Forgive me, but for the first time in fifty-plus meals, I was forced to forgo dessert…
Let me point out first that just two dishes are a flaky foundation upon which to build a solid judgement of any restaurant, but indulge me whilst I at least share some of my thoughts. The cuisine here is easily described: excellent, often humble, ingredients cooked consummately and served generously. It is old-fashioned, country-style food, the sort that your grandmother would love to prepare for you if you only took the time to visit her – provided she were French (but then she would be one’s grandmère) and that possibly she lived in a village. All such technicalities aside, it is hard to argue (and resist) a good roast chicken. It is simply one of cooking’s most classic pleasures. Indeed, in this respect, I found l’Ami Louis hard to fault – the quality of the bird, its plumpness, tenderness, its taste and texture were great. The galette was gorgeous; foie gras very good; although the chips were a minor marring. Normally, prices are not a subject I dwell on (and even that is an exaggeration), however, it would be difficult to mention l’Ami Louis without mentioning what it charges. Needless to say, prices are dear and evaluated on a dish-by-dish basis, they are difficult to excuse. Although, if a group of two or three were to order how I did, I am certain they would be left neither hungry nor bitter with the bill.
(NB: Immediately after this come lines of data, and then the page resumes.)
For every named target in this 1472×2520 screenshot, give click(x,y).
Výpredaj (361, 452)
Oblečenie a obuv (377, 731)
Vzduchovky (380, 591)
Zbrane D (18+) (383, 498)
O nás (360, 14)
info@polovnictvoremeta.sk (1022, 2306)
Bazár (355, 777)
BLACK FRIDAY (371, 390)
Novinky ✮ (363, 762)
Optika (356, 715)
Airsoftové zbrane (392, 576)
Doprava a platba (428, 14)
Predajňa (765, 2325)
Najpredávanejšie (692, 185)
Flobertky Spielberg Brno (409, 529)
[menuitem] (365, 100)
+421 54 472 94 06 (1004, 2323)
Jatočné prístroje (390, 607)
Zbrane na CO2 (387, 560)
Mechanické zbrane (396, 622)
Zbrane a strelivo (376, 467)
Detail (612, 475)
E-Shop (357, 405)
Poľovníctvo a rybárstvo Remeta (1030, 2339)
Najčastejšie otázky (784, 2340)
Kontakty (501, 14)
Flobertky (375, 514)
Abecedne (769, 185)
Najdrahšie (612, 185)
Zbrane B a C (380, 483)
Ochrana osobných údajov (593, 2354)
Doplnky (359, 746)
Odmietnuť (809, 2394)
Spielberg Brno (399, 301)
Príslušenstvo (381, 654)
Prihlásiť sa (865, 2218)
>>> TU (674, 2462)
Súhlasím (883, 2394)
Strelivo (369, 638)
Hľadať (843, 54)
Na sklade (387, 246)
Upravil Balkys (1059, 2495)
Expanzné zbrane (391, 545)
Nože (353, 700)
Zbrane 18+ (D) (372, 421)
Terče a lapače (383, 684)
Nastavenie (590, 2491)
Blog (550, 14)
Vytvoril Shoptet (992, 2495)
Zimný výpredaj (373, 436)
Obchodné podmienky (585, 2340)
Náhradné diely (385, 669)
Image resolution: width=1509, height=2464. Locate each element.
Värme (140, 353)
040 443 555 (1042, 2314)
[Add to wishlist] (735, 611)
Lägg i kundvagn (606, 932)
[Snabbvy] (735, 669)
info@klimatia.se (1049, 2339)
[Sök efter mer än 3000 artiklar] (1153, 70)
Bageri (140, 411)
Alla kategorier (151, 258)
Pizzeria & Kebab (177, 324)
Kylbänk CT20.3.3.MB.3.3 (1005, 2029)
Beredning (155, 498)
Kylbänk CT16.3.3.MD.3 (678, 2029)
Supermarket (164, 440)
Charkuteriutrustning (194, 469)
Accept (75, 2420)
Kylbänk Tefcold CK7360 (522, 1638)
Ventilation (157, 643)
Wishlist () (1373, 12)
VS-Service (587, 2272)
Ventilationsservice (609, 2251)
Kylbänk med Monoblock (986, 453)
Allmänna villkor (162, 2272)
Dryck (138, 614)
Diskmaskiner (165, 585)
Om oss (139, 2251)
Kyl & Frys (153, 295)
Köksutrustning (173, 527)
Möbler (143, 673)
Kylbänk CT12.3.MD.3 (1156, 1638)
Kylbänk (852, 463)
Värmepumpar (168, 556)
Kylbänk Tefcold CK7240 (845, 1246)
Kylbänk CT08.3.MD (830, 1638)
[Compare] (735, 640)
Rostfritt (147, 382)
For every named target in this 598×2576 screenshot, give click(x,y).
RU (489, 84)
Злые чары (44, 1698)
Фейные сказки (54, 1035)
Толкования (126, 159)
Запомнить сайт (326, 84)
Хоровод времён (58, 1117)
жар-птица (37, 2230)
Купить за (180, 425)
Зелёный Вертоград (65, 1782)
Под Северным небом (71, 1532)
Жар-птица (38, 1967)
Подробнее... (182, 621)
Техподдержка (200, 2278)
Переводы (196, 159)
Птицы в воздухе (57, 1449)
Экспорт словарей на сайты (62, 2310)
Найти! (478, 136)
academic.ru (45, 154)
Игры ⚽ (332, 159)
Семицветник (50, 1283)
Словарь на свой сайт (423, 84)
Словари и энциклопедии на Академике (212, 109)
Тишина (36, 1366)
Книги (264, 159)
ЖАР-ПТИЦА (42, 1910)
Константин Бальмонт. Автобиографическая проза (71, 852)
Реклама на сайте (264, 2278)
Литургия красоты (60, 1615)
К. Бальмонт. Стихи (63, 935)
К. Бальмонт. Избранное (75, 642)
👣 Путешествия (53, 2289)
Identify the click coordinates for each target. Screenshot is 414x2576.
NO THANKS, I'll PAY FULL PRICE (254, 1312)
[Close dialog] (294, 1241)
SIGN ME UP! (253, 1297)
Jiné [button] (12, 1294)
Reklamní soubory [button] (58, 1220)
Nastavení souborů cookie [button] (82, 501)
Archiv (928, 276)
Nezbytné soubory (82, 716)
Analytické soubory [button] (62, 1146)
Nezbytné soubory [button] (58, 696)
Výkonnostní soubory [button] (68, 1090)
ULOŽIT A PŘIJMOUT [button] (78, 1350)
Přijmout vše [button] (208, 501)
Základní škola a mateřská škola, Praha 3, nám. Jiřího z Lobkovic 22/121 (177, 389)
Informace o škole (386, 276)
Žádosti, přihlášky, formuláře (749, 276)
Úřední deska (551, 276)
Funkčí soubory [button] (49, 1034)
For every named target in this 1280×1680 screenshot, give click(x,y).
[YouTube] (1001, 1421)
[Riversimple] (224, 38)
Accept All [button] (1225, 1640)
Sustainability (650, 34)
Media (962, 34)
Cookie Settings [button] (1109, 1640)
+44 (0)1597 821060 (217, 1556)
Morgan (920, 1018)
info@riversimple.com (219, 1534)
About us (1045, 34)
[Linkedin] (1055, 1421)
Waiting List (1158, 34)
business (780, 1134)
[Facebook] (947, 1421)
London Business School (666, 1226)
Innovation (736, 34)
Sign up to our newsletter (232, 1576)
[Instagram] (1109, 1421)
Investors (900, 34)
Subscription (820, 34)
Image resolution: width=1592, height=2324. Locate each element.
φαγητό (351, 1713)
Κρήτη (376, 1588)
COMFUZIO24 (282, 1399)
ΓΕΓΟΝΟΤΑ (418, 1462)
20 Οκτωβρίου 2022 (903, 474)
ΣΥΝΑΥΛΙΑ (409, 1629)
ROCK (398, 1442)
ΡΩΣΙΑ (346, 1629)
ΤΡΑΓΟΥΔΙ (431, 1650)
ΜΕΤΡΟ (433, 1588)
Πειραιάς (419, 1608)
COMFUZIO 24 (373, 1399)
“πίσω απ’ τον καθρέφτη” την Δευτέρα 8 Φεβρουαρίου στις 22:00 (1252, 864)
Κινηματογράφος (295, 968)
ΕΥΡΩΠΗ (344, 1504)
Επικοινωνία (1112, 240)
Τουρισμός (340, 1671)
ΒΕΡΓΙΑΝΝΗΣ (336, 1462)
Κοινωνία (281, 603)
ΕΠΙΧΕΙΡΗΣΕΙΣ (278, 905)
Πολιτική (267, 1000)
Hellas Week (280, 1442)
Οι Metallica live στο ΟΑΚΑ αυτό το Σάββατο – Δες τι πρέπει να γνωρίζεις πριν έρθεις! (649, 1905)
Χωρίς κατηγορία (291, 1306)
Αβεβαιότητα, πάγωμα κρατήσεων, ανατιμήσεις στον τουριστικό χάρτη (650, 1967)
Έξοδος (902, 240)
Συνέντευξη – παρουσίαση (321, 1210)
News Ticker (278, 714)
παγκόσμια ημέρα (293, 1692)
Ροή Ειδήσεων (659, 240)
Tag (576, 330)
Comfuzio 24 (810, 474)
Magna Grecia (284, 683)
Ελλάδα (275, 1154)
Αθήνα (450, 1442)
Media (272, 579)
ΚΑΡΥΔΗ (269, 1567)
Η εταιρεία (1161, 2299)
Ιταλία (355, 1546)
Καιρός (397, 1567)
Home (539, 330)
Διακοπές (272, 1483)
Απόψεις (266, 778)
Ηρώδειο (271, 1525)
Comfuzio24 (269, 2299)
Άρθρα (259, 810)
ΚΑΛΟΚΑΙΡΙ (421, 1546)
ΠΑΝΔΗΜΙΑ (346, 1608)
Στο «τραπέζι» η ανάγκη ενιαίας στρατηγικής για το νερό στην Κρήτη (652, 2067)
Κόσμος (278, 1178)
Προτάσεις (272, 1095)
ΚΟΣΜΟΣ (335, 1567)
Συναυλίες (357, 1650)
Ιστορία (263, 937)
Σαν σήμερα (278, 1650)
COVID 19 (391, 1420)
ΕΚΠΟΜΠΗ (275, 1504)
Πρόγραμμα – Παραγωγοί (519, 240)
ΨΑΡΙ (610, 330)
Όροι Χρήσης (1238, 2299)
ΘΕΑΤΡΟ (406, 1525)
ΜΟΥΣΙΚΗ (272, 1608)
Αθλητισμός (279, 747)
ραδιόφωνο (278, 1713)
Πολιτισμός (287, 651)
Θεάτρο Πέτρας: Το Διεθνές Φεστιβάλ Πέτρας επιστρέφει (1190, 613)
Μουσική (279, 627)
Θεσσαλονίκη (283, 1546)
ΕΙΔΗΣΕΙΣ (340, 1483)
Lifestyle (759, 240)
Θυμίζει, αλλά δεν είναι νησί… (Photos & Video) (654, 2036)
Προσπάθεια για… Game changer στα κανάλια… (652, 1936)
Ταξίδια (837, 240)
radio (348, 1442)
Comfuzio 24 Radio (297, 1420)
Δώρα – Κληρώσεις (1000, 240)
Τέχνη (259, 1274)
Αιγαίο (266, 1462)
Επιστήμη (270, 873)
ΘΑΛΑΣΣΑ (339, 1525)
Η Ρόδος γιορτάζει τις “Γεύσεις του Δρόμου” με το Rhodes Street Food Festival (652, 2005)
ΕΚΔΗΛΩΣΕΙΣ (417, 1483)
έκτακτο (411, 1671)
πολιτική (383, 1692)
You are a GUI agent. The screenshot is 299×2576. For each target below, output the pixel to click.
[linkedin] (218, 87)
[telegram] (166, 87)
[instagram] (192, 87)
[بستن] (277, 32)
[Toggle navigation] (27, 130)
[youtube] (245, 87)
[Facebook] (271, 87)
The staff, though interaction between us was rather limited, came across as friendly, patient and attentive. Superficially sluggish (these were big guys), they were quick to scurry across the dining room at the slightest hint that I was going to serve myself more chicken whilst freshly toasted bread for my foie gras arrived without me needing to ask for it. They also, midway through the meal, surprised me with a date-stamped menu as a souvenir; I am not sure whether this is usual practice, but it was a nice gesture nonetheless.
With regards to the atmosphere, I may have missed out on the notorious l’Ami Louis experience. Arriving for an early Sunday lunch, the restaurant had only two other tables taken besides mine; both by French couples. No tourists and no noise; no hustle and no bustle. Some would think it a disappointment, some a blessing, but personally I am probably equally happy with either scenario provided that the food is toothsome and service of good standard.
Reading the glowing remarks of better authorities than myself – it was beloved by the late R.W. Apple, still is by Thomas Keller and Ruth Rogers; highly recommended by Patricia Wells; and where Simon Hopkinson would want his last meal – is enough to convince one of the merits of l’Ami Louis, but the question stands whether I would return.
The answer is most likely no. However, there is something so attractive about the rustic excess and heartiness of it that it is hard to ignore. If I were to return, I reckon it would be for another Sunday lunch, but certainly not alone.